Derivatives & Microstructure

The week produced another round of significant liquidations. Wednesday and Thursday combined generated over USD 1,000MM in liquidations, with approximately USD 780MM from long positions. BTC briefly retested below USD 60,000 before recovering.

This week's dynamic reflects a market that remains sensitive to the confluence of negative macro data and geopolitical headlines. Funding rates fell to negative territory Thursday after the PCE, indicating renewed bearish positioning. Implied volatility rose from ~52% at the start of the week to ~58% at the close.

U.S Spot ETFs — Institutional Flows

Asset
Net Cumulative Flow
Weekly Trend

BTC

-USD 1,342.80MM
Significant outflows — deceleration reverses

ETH

-USD 260.70MM
Significant outflow acceleration

SOL

-USD 1.90MM
Marginally negative (Fri +2.00MM)

BTC: The outflow deceleration observed during Weeks 24 and 25 reversed abruptly: -USD 1,342.80MM in 4 sessions. The progression accelerated: Mon -68.30 → Tue -113.80 → Wed -469.00 → Thu -691.70MM. Thursday posted significant outflows: IBIT -265.70MM and FBTC -274.50MM leading outflows. The confluence of hawkish PCE and geopolitical uncertainty triggered aggressive institutional de-risking. MSBT was again the only fund with positive inflows all four sessions (+26.20MM cumulative), confirming that the most specialized long-term capital continues accumulating at these levels.

ETH: -USD 260.70MM, significant outflow acceleration. BlackRock's ETHA concentrated -USD 223.60MM. Outflows were consistent across all four days. The Ethereum Foundation restructuring and price weakness below USD 1,600 likely amplified selling pressure.

SOL: Marginally negative (-USD 1.90MM net including Friday). Thursday posted -3.90MM (BSOL), but Friday +2.00MM (BSOL +2.00). SOL maintains differentiated dynamics versus BTC and ETH.

Conclusion & Positioning

Week 26 was a reminder that the path to stabilization is not linear. While the Swiss talks produced concrete advances (60-day roadmap, deconfliction mechanisms, IAEA), Friday's drone incident and the persistence of Israeli operations in Lebanon demonstrate that implementation will be complex. The PCE of 4.1% reinforced the hawkish scenario.

However, beneath the surface there are signals that merit attention. SOL diverged positively at +5.0%, showing that certain ecosystem segments are attracting fresh capital. MSBT continues accumulating every session, signaling that long-term institutional capital evaluates these levels as opportunity.

Long-term conviction in BTC is grounded in observable fundamentals: institutional infrastructure (ETFs, regulated custody, evolving regulatory frameworks) is structurally more robust than in any prior correction. Corrections driven by exogenous macroeconomic factors — not by ecosystem failures — have historically been the periods where the next cycle's highest-return positions are built.

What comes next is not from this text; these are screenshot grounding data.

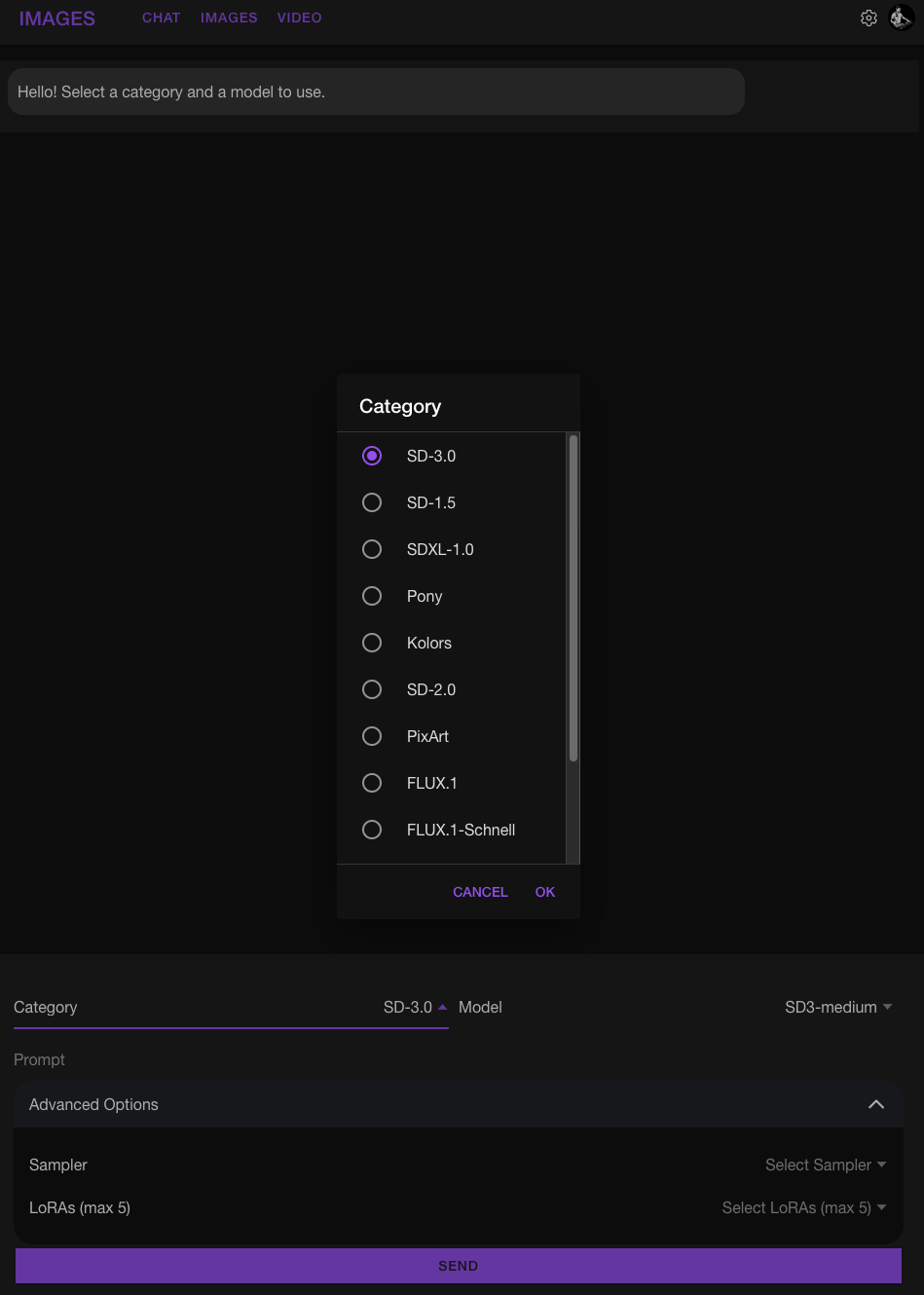
Task: Dismiss the Category dialog with CANCEL
Action: 480,892
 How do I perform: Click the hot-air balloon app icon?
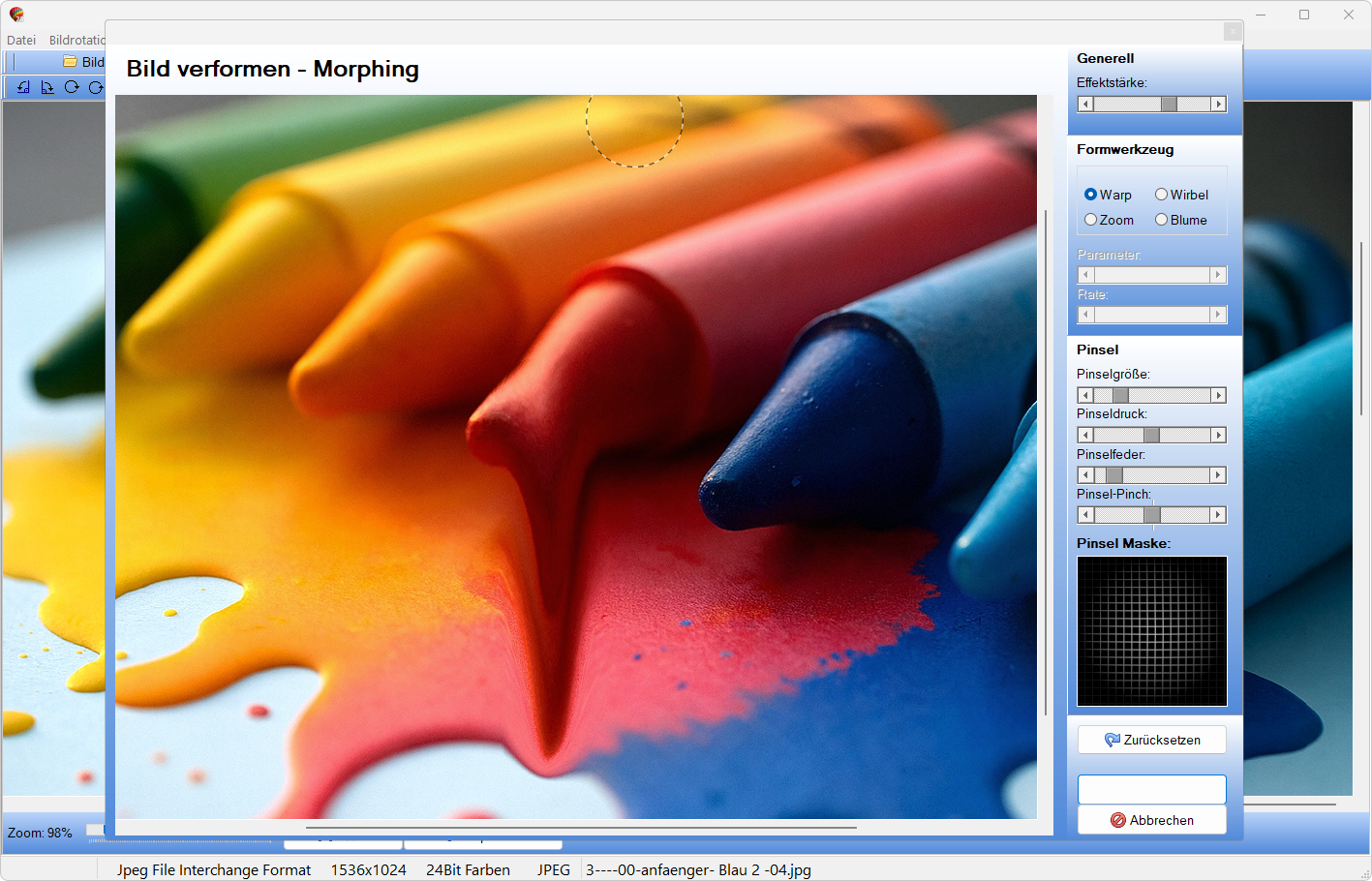tap(15, 15)
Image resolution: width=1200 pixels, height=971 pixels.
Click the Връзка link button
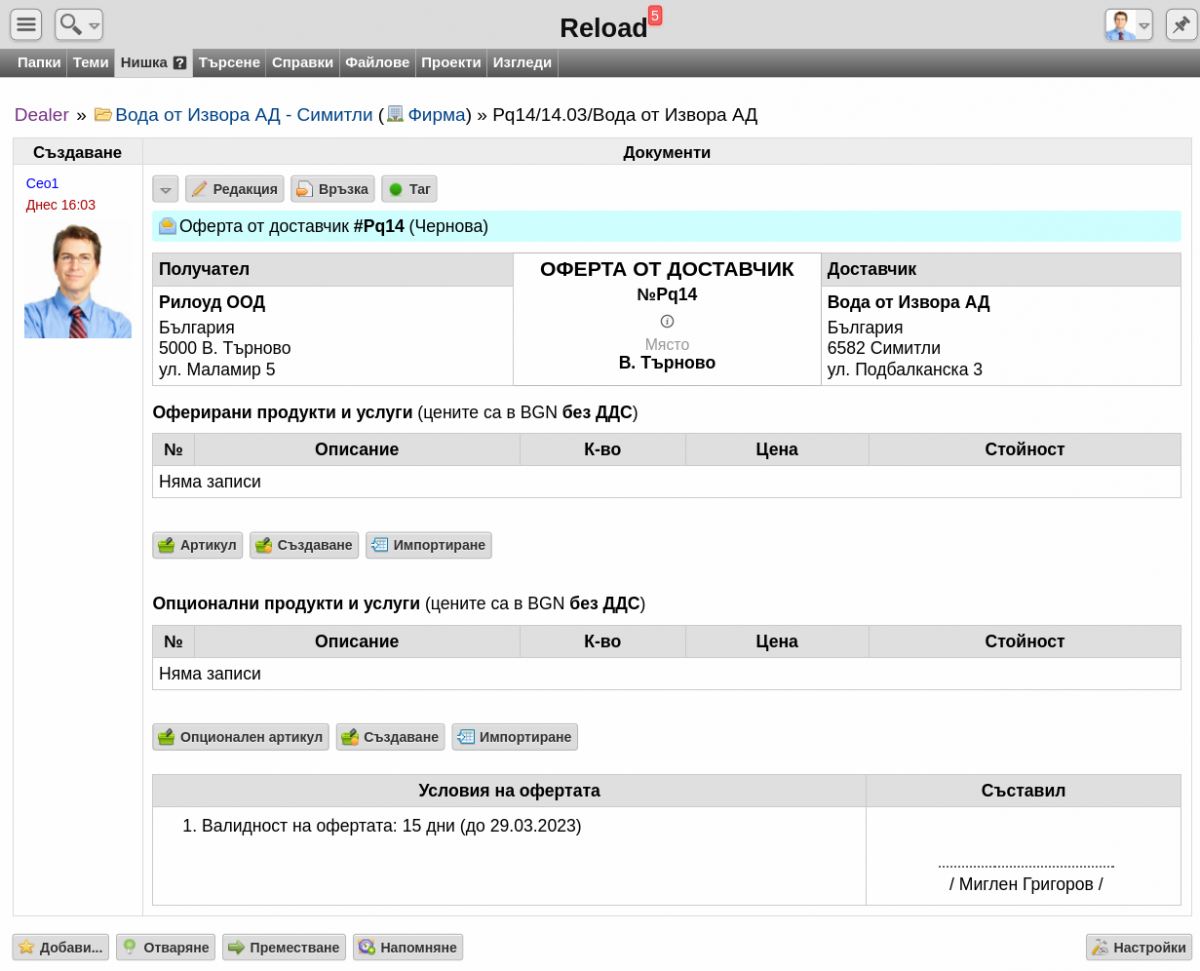point(333,189)
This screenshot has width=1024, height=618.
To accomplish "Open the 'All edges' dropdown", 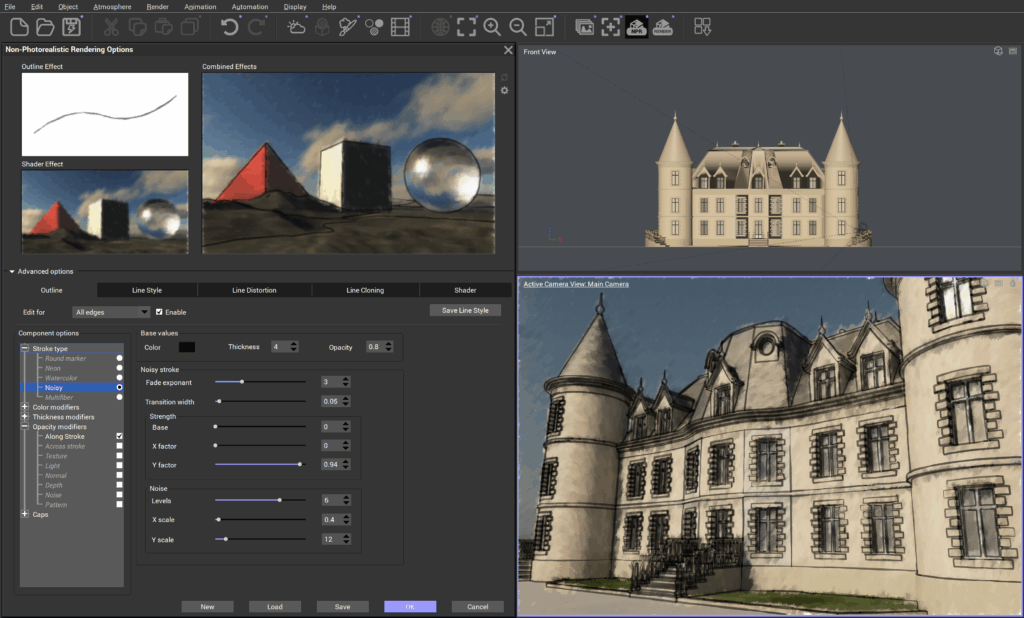I will click(x=111, y=312).
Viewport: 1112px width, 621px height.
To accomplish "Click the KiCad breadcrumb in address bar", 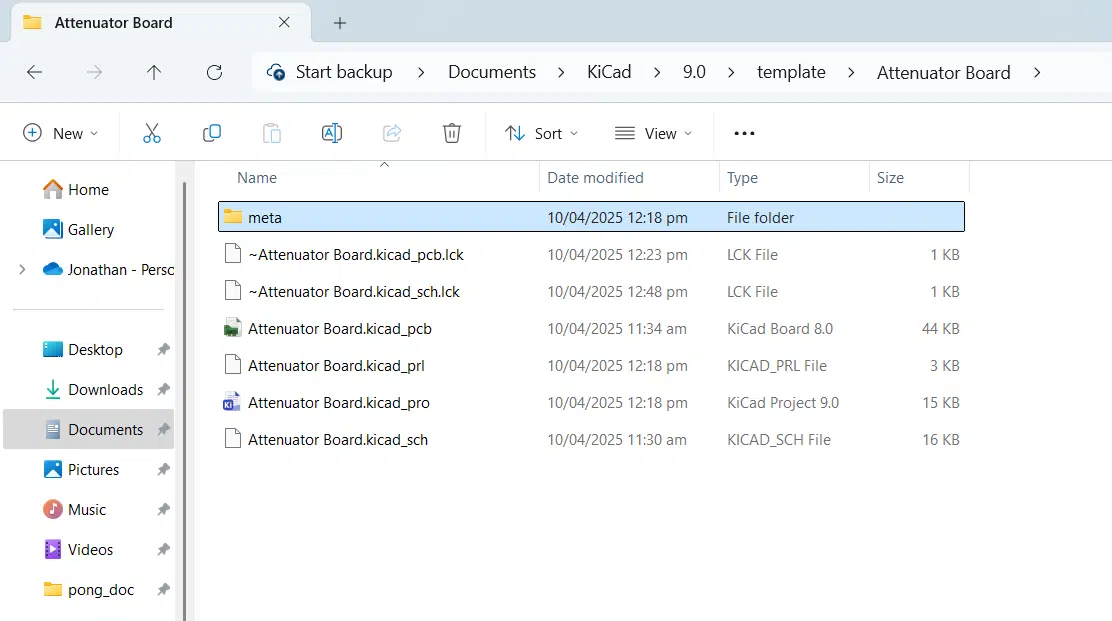I will [x=608, y=72].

We continue monitoring market conditions very closely. While we have contemplated scenarios of additional corrections — particularly if the MOU fails to advance in implementation and inflation continues accelerating — we are prepared: our strategies encompass both capital preservation in adverse scenarios and capitalizing on opportunities for spot accumulation and tactical leverage through BTC perpetual futures at high-conviction levels.

Key catalysts — Week 27 (Jun 29 – Jul 3):

  • MOU implementation — The 60-day roadmap is underway with concrete mechanisms established in Switzerland. However, Friday's drone incident and Israeli operations in Lebanon are friction points to monitor.
  • Inflation — PCE 4.1% and core 3.4% reinforce the elevated rates scenario. Upcoming data will determine if energy normalization can decelerate the headline.
  • BTC technical — Support at USD 58,000–60,000; resistance at USD 63,000–65,000. The USD 60,000 zone has proven to be a high-conviction level the market defends.